In a simple test, using the original formula for InstanceNorm2d in here:

eps = 1e-5
N = nn.InstanceNorm2d(1, eps=eps)
x = torch.arange(25).view(1, 1, 5, 5).float()
y1 = N(x)
y2 = (x - x.mean())/torch.sqrt(x.var() + eps)

The error is quite big:

y2-y1
tensor([[[[ 0.0336, 0.0308, 0.0280, 0.0252, 0.0224],
[ 0.0196, 0.0168, 0.0140, 0.0112, 0.0084],
[ 0.0056, 0.0028, 0.0000, -0.0028, -0.0056],
[-0.0084, -0.0112, -0.0140, -0.0168, -0.0196],
[-0.0224, -0.0252, -0.0280, -0.0308, -0.0336]]]])

But the result is consistent. I get the same in CPU and GPU.
What is the right formula for InstanceNorm2d?

If you’re into finding out yourself: Can you spot the pattern in the deviation you see? Did you notice they both have mean 0? Look at y1/y2.
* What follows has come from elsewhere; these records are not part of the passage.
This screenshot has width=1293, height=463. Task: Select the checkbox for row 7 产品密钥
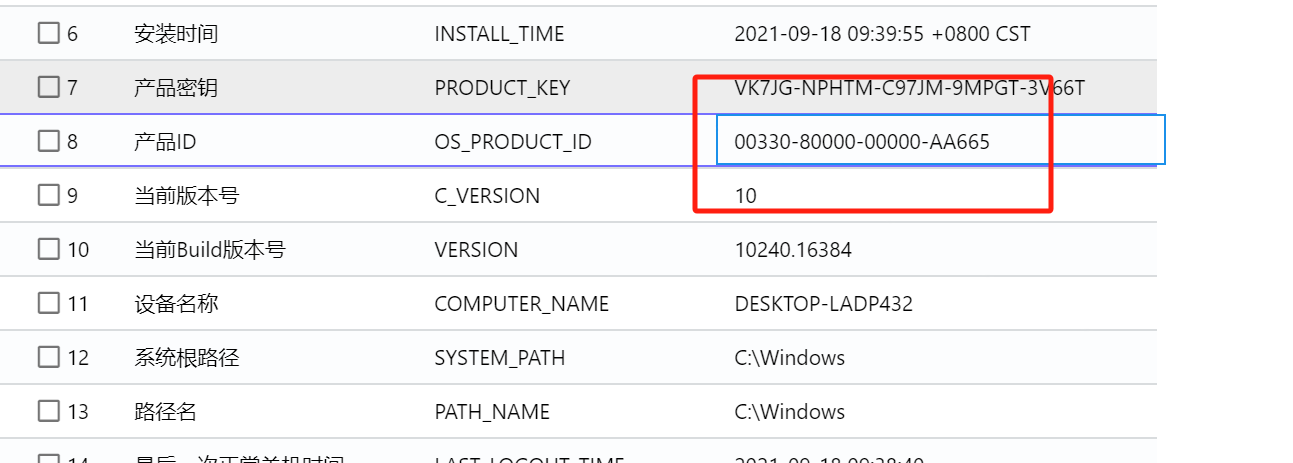tap(49, 88)

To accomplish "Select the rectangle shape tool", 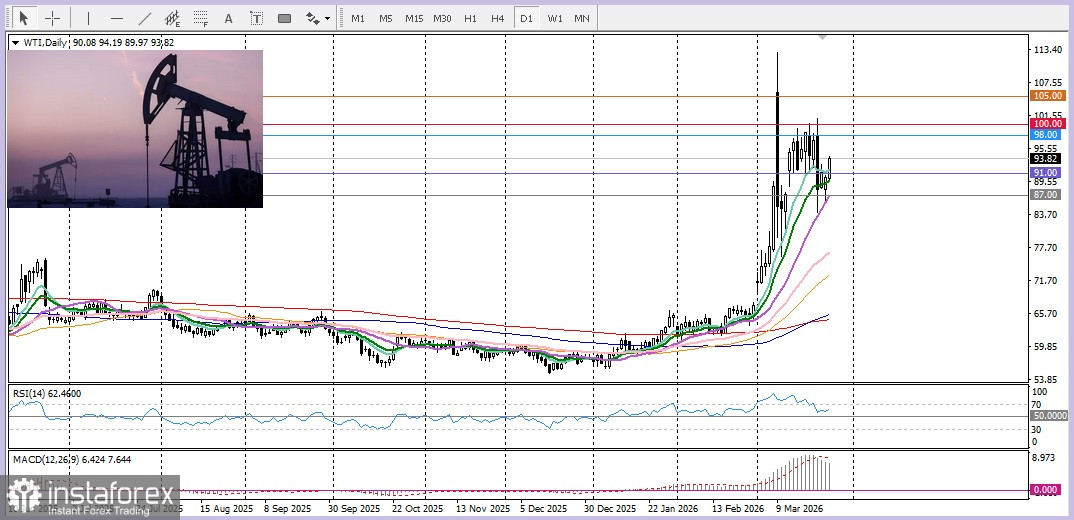I will [x=285, y=18].
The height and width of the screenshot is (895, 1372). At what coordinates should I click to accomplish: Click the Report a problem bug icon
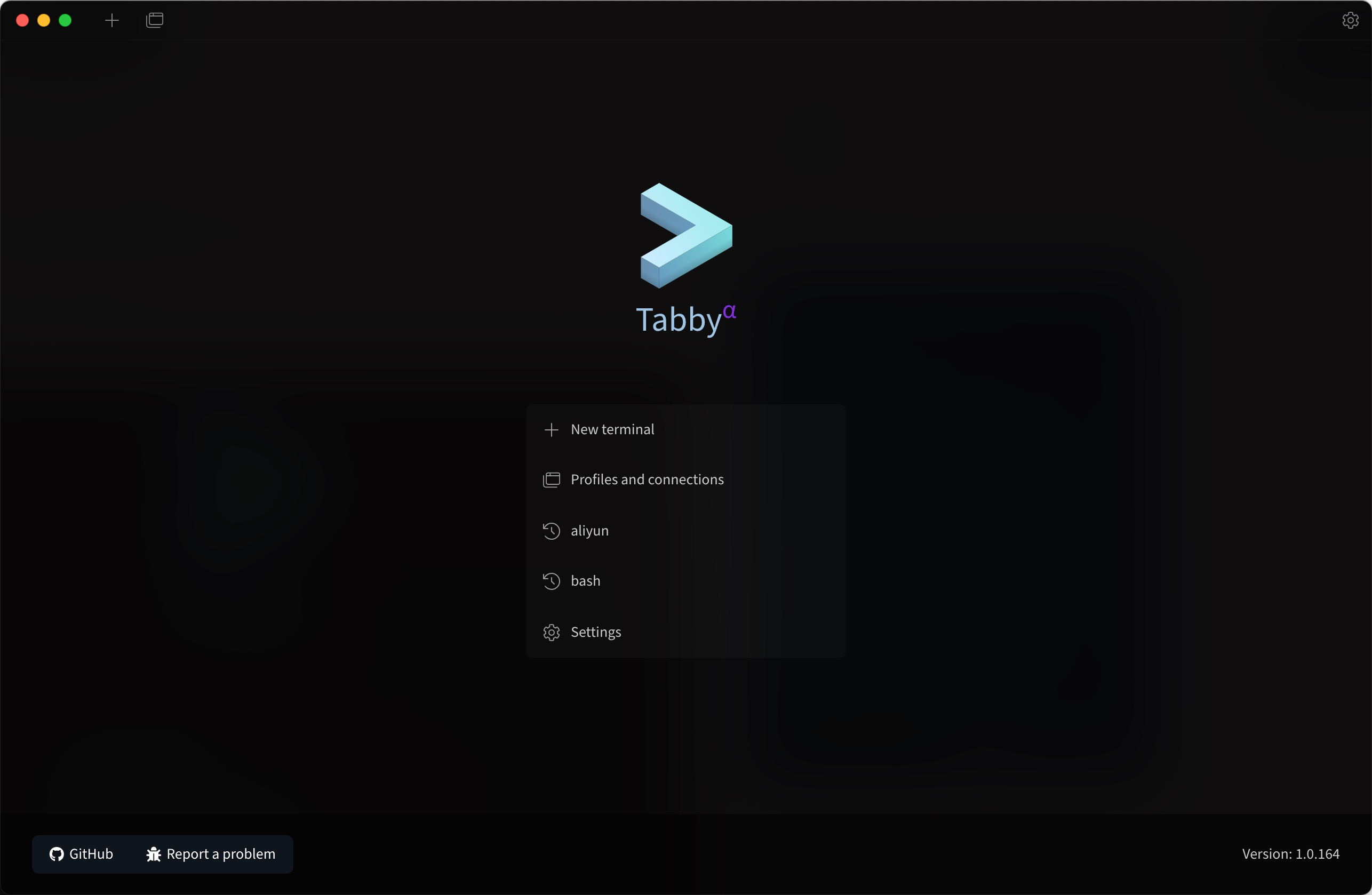tap(153, 854)
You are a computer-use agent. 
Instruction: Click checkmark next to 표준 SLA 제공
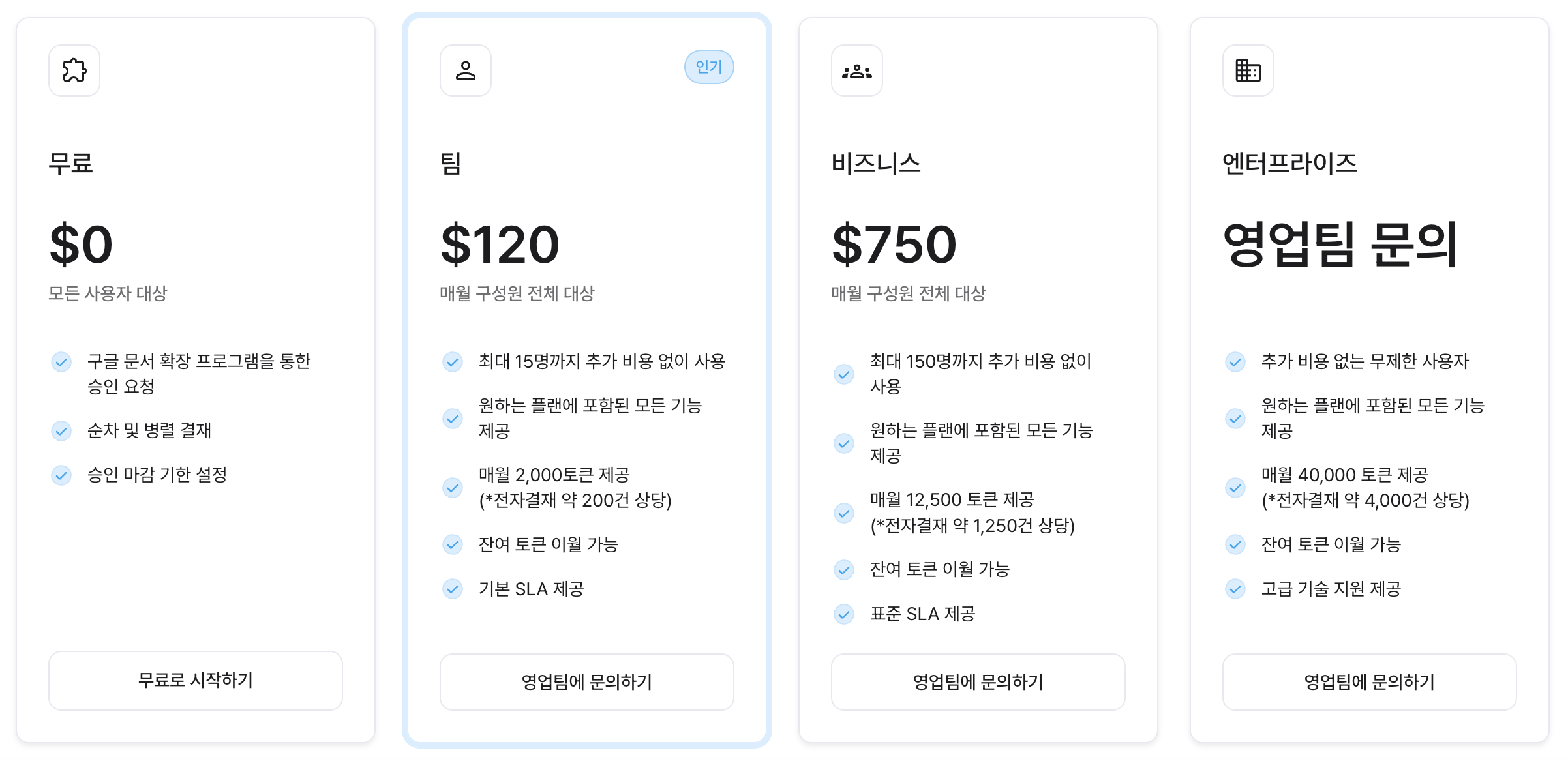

It does use the same formula but the formula does not say which variance estimate to use, so you picked the one that’s not the one *Norm uses: you have unbiased=True, *Norm uses unbiased=False. If you do fix this, you’ll get the same up to numerical precision.

Best regards

Thomas

1 Like

I find that running_mean/var’s shape is C, not N * C in torch.nn.instancenorm, but according to the https://arxiv.org/pdf/1607.08022.pdf , the shape of mean/var is N * C .
And from the page in https://github.com/pytorch/pytorch/blob/master/aten/src/ATen/native/Normalization.cpp#L581,
the code “at::alias(running_mean).copy_(running_mean_.view({ b, c }).mean(0, false)); }”
i don’t know the operation of “mean(0,false)” is use for and why?